After dynamical integration, the updated perturbation is transformed from spectral space to gridpoint space, and added with the updated base field at gridpoint space before it is used for physics computation in CWB GSM. Once the physics forcing is computed, the change due to the model physics is transformed from gridpoint space to spectral space and added into the perturbation. In this case, it is a time-splitting method for model dynamics and model physics. Each time step the aforementioned computation is repeated until the end of forecast, then the perturbation is transformed from spectral space to gridpoint space and added to the base fields before they are written to an output file.

### c. Preprocessor and postprocessor

The initial input for the regional model is prepared through a regional preprocessor. A regional preprocessor comprises three steps: 1) the definition of the regional domain; 2) the preparation of the regional file of surface fields, especially for creating regional mountain; and 3) the preparation of the regional file of atmospheric fields.

Definition of the regional horizontal domain contains the selections of the map projection, the reference location in terms of latitude and longitude, grid resolution, and gridpoint numbers in horizontal directions.
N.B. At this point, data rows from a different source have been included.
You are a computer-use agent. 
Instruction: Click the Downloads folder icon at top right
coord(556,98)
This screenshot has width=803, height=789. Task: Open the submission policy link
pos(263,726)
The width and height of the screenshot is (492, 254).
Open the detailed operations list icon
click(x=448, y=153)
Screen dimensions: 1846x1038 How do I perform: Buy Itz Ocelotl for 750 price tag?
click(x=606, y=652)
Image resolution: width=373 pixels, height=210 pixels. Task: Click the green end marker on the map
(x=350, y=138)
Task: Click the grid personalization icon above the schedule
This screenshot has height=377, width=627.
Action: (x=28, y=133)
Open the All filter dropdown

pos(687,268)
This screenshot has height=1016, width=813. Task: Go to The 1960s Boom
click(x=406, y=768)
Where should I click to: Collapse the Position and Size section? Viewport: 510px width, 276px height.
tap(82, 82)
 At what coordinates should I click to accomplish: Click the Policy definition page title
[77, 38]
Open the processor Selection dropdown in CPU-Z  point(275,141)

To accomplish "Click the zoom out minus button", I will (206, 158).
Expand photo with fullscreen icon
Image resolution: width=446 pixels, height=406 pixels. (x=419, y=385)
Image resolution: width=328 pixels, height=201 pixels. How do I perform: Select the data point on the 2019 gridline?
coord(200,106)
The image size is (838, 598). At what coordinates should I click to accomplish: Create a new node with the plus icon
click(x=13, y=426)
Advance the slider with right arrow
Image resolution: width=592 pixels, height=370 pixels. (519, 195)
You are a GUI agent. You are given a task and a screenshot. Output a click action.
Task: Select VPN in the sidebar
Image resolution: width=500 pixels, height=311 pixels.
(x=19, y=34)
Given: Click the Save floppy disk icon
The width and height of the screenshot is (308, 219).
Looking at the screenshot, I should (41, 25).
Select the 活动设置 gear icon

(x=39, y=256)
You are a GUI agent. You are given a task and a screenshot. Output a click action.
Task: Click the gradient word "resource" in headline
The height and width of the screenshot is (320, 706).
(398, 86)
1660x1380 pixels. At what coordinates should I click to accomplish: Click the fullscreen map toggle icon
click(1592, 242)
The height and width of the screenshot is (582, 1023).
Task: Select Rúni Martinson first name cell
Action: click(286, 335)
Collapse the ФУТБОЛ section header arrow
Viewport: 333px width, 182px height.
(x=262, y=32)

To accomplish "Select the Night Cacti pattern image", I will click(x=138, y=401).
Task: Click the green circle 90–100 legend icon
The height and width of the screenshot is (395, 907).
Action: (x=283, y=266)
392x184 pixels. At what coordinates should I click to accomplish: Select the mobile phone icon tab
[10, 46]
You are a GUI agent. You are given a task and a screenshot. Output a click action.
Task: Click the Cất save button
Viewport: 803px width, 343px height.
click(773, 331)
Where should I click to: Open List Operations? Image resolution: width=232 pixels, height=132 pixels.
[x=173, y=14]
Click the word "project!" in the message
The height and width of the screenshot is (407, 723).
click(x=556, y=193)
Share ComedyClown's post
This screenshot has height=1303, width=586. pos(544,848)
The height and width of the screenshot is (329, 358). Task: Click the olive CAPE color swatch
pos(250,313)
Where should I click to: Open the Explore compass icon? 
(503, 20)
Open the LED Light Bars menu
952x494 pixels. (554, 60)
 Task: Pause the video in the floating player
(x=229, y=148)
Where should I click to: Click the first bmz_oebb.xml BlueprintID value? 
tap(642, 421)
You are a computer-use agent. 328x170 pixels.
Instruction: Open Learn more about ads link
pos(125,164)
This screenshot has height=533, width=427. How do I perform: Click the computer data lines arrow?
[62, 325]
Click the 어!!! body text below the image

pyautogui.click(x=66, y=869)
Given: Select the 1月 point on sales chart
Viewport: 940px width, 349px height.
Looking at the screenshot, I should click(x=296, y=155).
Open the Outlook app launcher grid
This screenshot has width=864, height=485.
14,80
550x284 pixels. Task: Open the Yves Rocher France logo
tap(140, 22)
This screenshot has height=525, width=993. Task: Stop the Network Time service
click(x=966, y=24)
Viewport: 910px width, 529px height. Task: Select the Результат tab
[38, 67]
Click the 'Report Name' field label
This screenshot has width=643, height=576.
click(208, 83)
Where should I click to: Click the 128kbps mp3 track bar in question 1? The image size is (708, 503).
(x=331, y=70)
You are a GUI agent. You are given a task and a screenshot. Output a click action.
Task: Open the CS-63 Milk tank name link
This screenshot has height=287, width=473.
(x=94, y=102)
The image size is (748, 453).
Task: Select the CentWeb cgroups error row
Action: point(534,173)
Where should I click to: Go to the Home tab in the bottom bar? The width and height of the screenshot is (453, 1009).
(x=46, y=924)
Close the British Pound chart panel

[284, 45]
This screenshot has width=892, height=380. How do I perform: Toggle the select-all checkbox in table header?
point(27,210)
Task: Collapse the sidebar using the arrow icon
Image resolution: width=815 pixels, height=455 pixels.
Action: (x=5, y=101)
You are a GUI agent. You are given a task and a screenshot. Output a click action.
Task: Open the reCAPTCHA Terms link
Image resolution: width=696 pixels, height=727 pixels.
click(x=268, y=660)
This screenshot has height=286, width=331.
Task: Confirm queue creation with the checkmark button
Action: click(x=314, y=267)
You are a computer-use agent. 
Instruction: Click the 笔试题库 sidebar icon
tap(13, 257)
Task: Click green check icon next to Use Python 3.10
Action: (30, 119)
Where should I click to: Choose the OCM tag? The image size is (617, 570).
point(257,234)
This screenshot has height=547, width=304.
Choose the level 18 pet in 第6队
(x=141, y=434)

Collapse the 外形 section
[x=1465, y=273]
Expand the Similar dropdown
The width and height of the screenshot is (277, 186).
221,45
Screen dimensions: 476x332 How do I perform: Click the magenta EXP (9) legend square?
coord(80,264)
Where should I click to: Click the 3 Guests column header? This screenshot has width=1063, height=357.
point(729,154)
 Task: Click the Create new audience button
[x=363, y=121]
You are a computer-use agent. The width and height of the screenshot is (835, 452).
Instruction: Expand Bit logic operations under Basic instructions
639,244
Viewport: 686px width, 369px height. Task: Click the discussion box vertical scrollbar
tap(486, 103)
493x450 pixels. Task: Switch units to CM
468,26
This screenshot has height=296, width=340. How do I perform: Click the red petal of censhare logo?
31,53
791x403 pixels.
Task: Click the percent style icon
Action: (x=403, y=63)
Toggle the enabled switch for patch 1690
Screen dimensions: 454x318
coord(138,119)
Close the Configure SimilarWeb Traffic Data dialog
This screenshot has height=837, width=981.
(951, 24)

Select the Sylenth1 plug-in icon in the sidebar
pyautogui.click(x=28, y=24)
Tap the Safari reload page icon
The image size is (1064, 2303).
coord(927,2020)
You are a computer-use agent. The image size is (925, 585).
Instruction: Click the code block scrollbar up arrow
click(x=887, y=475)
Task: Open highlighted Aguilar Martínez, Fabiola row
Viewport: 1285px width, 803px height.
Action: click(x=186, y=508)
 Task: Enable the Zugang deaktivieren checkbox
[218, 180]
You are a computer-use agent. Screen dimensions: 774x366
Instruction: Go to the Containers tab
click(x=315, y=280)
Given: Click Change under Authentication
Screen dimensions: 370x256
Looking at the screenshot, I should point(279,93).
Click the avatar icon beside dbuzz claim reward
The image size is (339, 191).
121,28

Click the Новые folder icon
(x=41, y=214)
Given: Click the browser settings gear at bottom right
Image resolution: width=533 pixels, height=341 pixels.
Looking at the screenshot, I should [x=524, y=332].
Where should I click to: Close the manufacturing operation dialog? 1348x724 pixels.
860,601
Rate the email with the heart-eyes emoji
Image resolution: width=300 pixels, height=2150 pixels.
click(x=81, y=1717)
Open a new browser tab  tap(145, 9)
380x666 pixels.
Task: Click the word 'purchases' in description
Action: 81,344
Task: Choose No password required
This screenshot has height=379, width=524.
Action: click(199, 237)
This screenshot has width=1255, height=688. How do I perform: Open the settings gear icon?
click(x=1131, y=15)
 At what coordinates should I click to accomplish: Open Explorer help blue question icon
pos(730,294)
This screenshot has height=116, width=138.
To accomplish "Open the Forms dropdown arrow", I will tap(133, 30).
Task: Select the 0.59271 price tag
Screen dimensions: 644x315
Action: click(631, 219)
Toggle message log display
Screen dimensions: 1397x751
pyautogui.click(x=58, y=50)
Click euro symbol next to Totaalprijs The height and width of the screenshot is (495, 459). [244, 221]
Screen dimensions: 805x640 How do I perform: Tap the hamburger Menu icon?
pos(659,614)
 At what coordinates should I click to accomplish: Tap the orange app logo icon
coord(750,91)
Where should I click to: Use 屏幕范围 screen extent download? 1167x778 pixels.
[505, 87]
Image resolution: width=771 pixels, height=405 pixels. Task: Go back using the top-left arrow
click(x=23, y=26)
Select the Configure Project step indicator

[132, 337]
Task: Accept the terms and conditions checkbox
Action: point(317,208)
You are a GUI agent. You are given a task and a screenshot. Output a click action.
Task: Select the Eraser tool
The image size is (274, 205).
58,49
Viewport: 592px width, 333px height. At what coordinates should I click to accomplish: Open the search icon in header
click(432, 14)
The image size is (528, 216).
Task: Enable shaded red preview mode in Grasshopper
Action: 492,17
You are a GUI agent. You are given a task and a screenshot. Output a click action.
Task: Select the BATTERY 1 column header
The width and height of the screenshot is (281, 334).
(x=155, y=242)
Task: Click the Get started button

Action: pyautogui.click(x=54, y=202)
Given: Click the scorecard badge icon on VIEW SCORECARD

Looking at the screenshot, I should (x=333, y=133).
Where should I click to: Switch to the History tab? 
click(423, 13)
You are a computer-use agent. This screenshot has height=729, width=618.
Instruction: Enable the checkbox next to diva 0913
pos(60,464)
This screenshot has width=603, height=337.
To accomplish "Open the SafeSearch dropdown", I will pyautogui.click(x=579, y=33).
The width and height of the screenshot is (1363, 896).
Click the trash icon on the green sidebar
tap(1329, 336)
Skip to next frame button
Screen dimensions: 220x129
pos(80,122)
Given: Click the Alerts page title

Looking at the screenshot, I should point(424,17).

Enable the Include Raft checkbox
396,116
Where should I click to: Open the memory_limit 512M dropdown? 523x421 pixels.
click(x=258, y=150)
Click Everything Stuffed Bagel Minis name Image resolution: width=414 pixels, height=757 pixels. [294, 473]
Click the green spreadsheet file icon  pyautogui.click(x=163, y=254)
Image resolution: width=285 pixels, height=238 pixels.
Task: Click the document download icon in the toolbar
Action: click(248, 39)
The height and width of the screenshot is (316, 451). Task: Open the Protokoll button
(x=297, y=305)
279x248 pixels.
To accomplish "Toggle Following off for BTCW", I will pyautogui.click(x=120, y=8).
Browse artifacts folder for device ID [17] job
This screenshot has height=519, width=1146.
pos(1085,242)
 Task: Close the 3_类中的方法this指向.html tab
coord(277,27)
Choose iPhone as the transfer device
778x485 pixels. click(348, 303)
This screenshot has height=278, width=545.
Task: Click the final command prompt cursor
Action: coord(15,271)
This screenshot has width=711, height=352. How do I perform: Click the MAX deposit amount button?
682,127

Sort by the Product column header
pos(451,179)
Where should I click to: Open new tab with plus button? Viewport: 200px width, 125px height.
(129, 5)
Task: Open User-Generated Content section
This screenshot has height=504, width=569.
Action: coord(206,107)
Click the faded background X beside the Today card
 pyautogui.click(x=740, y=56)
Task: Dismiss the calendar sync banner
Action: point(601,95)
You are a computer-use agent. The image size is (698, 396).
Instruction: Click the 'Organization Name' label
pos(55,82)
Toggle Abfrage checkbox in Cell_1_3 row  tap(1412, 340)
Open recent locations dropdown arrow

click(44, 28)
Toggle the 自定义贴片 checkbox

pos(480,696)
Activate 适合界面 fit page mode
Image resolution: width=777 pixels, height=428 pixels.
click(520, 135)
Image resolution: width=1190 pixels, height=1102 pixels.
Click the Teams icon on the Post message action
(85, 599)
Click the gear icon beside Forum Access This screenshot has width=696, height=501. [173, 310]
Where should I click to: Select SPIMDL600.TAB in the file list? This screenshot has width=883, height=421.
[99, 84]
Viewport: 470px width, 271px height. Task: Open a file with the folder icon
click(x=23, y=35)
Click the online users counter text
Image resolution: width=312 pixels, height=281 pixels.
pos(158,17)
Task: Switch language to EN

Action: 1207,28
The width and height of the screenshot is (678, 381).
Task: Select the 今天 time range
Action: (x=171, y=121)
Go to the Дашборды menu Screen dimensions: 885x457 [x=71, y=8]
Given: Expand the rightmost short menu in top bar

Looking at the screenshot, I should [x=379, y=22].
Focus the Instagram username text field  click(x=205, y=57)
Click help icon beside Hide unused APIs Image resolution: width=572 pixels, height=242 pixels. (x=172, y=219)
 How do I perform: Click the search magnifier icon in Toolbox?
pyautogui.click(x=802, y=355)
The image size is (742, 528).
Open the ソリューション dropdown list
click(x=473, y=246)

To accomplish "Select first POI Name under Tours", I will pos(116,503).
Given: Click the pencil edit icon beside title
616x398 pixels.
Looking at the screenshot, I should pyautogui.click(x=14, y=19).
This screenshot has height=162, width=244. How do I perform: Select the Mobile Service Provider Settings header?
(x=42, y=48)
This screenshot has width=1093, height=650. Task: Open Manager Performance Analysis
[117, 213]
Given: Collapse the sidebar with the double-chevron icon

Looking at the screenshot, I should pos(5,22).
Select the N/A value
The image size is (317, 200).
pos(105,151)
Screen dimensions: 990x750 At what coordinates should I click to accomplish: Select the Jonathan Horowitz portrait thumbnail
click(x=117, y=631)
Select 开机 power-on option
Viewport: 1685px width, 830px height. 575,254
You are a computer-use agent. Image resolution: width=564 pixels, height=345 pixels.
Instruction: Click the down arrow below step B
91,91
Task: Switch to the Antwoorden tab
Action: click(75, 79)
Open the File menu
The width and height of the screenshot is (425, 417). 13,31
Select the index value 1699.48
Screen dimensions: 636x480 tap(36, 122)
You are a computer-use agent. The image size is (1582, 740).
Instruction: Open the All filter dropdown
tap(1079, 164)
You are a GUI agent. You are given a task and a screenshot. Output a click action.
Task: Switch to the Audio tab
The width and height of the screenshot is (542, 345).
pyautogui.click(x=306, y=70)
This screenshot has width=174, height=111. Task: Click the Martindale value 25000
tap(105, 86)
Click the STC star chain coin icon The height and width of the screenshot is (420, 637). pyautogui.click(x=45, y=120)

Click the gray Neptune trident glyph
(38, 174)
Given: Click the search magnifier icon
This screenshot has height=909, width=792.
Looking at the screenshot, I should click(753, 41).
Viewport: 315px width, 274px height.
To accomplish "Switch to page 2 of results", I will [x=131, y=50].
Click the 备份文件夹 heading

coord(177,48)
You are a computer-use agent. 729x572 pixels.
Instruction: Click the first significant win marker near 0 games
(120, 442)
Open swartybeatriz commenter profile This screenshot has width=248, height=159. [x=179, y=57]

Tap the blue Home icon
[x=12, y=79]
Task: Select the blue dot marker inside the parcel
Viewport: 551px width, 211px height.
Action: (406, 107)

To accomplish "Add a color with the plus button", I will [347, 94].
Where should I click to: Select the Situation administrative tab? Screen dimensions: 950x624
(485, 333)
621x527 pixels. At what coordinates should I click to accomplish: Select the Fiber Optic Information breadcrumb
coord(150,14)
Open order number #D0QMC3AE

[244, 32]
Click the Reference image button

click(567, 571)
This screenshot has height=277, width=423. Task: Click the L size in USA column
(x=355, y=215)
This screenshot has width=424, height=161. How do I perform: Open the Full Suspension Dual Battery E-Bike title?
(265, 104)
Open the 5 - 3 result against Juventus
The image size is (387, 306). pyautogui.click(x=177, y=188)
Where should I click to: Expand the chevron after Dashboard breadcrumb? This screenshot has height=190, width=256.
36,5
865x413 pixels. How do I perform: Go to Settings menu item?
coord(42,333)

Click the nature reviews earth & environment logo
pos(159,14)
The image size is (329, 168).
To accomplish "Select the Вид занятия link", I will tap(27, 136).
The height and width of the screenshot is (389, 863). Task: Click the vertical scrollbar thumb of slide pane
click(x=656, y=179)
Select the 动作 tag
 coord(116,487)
In *x* direction, the number of the grid intervals has to be factors of only 2, 3, and/or 5 for fast Fourier transform (FFT). In the *y* direction, the number of the grid points has to be an even number for Fourier transform due to symmetry and asymmetry. FFT is applied only in *x* direction due to the slab design of the model computation.

All the regional fields are obtained by interpolation from global data to regional domain except terrain-related fields. Bilinear interpolation is applied to surface fields, and bicubic interpolation is applied to obtain atmospheric fields from global data. The regional terrain is obtained by bilinear interpolation from 5 min by 5 min global topographic data. Since the model terrain has higher resolution than the global model terrain, a cubic-spline interpolation with tension 10 is applied to interpolate data vertically from global sigma surfaces to regional sigma surfaces. The initial treatment of the terrain blending between the regional model and a coarse-grid or global model (Hong and Juang 1998) ensure smoothed lateral boundary fields as well as a better mass conservation.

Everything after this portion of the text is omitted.